Canada does have a Family Class option for this – but it’s narrow, and the word “orphaned” means something very specific to IRCC. A successful application comes down to whether the child fits that legal definition and whether the sponsor can prove it with the right documents. If you want the bigger picture first, start with our Family Class sponsorship page, then return here for the orphan-specific rules. This orphan option also sits inside what most people call the Other family member sponsorship section of Family Class.
Who you can sponsor under the orphaned-relative category
Under this orphaned-relative option, the only children you can sponsor are your:
- Brother or sister
- Niece or nephew
- Grandchild
This category does not cover every child in your extended family. It is limited to the relationships above.
If what you’re looking for is the separate pathway where someone can sponsor one relative only when they have no other eligible family to sponsor, that is the Lonely Canadian option – and we cover it on a separate page so you can compare it properly without mixing the rules.
What IRCC means by “orphaned”
In everyday language, people use “orphan” to describe many situations: abandonment, missing parents, parents who are ill, parents who are incarcerated, or children being raised by relatives. These are all serious realities—but IRCC’s orphaned-relative sponsorship category is much stricter.
For this specific orphaned-relative sponsorship, the child must generally meet all of the following:
- Under 18 years old
- Single (not married and not in a common-law relationship)
- Related to the sponsor by blood or adoption
- Both parents are deceased
Just as important: IRCC typically does not accept this orphan pathway if:
- one parent is still alive (even if not involved)

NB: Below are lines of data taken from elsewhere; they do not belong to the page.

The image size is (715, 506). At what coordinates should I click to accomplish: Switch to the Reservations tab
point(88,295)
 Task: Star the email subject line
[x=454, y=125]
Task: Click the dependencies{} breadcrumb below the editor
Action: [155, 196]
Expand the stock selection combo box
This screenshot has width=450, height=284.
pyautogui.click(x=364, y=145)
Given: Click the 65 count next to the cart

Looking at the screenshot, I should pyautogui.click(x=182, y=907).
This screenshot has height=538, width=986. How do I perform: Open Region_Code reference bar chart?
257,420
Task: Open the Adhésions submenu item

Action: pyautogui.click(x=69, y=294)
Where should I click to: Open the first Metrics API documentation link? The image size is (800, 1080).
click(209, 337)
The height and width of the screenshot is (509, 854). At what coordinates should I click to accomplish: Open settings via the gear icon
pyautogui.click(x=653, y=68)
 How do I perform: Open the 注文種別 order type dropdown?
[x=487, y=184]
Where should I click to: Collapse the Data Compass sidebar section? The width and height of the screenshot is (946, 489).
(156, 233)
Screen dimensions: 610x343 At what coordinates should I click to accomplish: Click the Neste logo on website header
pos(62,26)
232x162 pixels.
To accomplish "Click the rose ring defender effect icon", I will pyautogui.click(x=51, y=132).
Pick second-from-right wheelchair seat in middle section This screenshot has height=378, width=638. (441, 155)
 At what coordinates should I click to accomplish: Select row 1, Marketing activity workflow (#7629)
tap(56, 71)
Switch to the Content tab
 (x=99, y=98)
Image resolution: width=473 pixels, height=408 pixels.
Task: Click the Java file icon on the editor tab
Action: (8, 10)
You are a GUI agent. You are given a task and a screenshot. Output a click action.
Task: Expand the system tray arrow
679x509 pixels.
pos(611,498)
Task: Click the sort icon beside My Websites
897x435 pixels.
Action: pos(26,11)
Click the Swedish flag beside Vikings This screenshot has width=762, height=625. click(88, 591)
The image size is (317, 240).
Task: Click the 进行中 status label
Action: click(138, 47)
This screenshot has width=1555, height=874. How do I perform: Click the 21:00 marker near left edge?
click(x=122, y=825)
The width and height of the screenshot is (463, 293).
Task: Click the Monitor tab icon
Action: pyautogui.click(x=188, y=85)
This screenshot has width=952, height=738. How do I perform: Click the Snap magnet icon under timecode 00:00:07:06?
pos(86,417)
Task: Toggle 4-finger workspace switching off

- the parents are missing or unknown
- the child was abandoned
- the parents are incarcerated or detained
- the child is being cared for by relatives while a parent is alive
So even if a child has been living with an aunt, uncle, or grandparent for years, this orphaned-relative sponsorship usually won’t work unless you can prove that both parents have died.
When families don’t fit the strict orphan definition, they often need to explore other legal routes. The most common confusion is between “orphaned relative” and “dependent child.” If you suspect the child might qualify as a dependent, read our Dependent child sponsorship page.
In some situations, families may also consider legally adopting the child and then applying through the adopted child sponsorship process. Adoption is not a workaround you can use casually – it must be a real, permanent, legal adoption that follows both Canadian provincial/territorial requirements and the child’s country’s laws, and it must create a genuine parent-child relationship (not be done mainly for immigration). If adoption is legally possible in your circumstances, it can be an appropriate path to bring the child to Canada even when the orphaned-relative sponsorship rules don’t apply.
Who can sponsor the orphaned child
To sponsor an orphaned child under this category, the sponsor generally must:
- be 18 or older
- be a Canadian citizen or permanent resident
- live in Canada
- sign a sponsorship undertaking (a legal promise to support the child)
IRCC also checks whether the sponsor is eligible to sponsor at all. Issues like being in default of a previous undertaking, receiving certain social assistance (with limited exceptions), or other legal restrictions can block an application – even when the child clearly qualifies as orphaned. This is why an eligibility review before you apply can save months.